Gli rimanevano solo le onde scure del mare per compagne fedeli, sempre pronte ad accoglierlo con il loro soffice lamento salmastro e cristallino. A ogni nuova raccolta gli lanciavano il loro richiamo d'abbandono e più di una volta quel pallido individuo s'era concesso ai flutti, lasciando che le acque gli riempissero i polmoni, ma il terrore del vacuo lo costringeva a desistere dal proposito suicida e a trascinare ancora l'infelice esistenza.
Tutto mutò in una notte di burrasca, sotto un cielo di densi cumuli lividi di tuoni e carichi di grandine. Il mietitore ignorava i colpi delle piccole sfere di ghiaccio, mentre infilava nella saccoccia il morbido bottino appena estratto dal ventre squarciato di un'immensa bestia, quando una voce femminile, flebile ma autoritaria, gli chiese attenzione.

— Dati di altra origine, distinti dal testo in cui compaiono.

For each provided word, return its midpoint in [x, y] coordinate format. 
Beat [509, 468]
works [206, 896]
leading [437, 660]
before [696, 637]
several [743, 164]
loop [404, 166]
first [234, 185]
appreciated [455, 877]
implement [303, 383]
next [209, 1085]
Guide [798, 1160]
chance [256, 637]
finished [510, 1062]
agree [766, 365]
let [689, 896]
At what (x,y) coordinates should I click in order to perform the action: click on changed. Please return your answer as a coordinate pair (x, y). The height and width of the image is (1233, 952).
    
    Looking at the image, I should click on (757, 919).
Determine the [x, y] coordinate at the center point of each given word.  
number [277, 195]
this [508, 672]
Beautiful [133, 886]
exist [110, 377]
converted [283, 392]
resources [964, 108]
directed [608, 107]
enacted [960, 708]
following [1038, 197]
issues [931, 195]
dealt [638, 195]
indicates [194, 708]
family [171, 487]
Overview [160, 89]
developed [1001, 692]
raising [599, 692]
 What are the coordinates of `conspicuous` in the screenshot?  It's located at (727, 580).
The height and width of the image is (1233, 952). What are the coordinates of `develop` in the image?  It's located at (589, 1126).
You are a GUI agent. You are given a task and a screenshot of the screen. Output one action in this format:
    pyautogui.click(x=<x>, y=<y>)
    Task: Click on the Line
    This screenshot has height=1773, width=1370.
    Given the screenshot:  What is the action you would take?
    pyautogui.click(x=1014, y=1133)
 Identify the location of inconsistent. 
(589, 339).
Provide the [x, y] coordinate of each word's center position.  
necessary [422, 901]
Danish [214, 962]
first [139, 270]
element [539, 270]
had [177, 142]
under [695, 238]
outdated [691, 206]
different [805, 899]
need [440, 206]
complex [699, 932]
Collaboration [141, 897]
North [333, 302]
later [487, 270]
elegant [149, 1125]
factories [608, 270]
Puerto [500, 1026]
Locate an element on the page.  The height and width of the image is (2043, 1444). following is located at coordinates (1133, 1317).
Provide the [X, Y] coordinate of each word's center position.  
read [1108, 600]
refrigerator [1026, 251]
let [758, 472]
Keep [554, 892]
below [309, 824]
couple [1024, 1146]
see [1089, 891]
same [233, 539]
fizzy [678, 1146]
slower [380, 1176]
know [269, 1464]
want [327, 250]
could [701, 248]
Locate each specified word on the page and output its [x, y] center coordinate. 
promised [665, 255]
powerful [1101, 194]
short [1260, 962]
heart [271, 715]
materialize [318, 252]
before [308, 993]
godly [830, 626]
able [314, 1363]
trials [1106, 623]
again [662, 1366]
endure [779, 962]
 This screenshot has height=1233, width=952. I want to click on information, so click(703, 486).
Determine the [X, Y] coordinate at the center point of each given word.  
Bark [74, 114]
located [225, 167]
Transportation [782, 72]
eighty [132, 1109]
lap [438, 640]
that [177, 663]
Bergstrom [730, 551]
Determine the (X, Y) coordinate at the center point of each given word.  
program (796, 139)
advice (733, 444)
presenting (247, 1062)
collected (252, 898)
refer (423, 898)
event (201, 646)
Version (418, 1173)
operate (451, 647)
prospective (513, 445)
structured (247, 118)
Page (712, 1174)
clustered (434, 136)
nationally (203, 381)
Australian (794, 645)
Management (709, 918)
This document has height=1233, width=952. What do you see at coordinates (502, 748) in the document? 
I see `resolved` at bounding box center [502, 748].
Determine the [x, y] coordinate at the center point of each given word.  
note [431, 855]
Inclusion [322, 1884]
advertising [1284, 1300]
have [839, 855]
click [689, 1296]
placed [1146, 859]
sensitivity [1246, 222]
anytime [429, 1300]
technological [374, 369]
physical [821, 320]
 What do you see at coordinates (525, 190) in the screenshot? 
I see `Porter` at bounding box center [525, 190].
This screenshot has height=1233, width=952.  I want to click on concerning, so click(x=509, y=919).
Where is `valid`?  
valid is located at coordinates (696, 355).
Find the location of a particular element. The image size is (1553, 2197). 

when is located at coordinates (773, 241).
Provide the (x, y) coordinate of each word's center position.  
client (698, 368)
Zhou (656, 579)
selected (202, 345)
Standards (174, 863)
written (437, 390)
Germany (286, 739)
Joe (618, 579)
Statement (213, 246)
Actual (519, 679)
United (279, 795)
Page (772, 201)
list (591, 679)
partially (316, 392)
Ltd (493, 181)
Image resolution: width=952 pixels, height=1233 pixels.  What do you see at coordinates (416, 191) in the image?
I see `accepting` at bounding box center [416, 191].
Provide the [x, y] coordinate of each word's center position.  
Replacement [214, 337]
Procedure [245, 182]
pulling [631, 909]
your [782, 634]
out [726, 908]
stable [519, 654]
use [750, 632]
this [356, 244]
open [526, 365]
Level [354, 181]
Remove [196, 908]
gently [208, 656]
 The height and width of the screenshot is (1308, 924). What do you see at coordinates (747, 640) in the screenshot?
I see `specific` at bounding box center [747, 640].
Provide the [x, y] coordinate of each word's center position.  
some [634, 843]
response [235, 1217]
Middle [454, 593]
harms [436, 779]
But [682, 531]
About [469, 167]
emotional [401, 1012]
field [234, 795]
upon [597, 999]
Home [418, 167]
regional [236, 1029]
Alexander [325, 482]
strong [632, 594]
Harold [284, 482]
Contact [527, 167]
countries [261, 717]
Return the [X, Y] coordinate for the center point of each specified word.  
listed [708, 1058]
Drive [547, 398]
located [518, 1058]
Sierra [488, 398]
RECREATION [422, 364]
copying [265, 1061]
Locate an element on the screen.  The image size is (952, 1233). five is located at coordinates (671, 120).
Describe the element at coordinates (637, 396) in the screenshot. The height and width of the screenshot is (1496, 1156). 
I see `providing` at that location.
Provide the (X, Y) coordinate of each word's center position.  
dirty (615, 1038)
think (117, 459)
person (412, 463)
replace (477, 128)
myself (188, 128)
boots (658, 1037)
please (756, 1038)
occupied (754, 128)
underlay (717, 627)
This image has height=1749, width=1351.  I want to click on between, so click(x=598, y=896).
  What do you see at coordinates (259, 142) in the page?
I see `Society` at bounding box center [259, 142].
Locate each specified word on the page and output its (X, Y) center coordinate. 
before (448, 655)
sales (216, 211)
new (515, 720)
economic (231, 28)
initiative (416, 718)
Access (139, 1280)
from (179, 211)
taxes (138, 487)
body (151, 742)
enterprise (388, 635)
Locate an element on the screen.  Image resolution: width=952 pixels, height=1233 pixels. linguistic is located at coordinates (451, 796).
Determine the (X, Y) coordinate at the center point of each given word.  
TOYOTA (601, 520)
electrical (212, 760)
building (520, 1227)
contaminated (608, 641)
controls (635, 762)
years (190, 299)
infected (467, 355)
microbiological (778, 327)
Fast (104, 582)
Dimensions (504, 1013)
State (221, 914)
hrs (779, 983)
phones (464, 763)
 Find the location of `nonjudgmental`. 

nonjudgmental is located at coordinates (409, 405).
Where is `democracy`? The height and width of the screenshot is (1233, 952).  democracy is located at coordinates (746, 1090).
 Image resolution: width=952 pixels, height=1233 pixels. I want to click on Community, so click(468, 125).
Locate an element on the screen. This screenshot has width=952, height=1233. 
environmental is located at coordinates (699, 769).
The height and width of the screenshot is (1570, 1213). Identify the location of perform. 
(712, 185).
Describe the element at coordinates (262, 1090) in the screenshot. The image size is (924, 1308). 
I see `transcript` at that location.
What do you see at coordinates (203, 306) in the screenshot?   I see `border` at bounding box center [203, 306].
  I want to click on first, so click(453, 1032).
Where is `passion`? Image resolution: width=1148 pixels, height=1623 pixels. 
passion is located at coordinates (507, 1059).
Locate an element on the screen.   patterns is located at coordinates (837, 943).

Tra le increspature dell'acqua emergeva una testa femminile dalla chioma purpurea, circondata da un'aurea fosforescente che ne esaltava l'azzurro abissale dello sguardo. Sorrideva la magnifica creatura, che dell'uomo aveva rapito la vista e tutti i sensi in un sol respiro. Il petto emerse, mostrandosi gonfio, generoso, sormontato da capezzoli puntuti color ciliegia, mentre una coda sagomata solleticava la superficie liquida facendo capolino di punta tra le onde.
La sirena lo invitò a congiungersi al lei nella morsa gelida dell'abisso, tenera e lasciva, e non vi fu resistenza. La borsa enfia di ambra grigia si perse tra le alghe del fondale, mentre i loro sessi si univano, in un amplesso malinconico. La femmina né assaporò avida l'orgasmo, risucchiato da un corpo prossimo all'annegamento, trascinato nel vuoto infinito dalle sue spire. Il mietitore, il petto in fiamme, la gola strozzata, accettò quella fine e i sensi lo naufragarono nel ricordo immediato di quell'unico attimo di felicità.
Quando rinvenne, sugli scogli di una striscia costiera sconosciuta, senza vesti, ma guarito dalle macchie maleodoranti, senza scopo ma con due paia di membra robuste e il sole a guidarne il cammino, un sorriso gli piegò le guance imbiancate dal sale. Era di nuovo e finalmente il cacciatore della propria fortuna.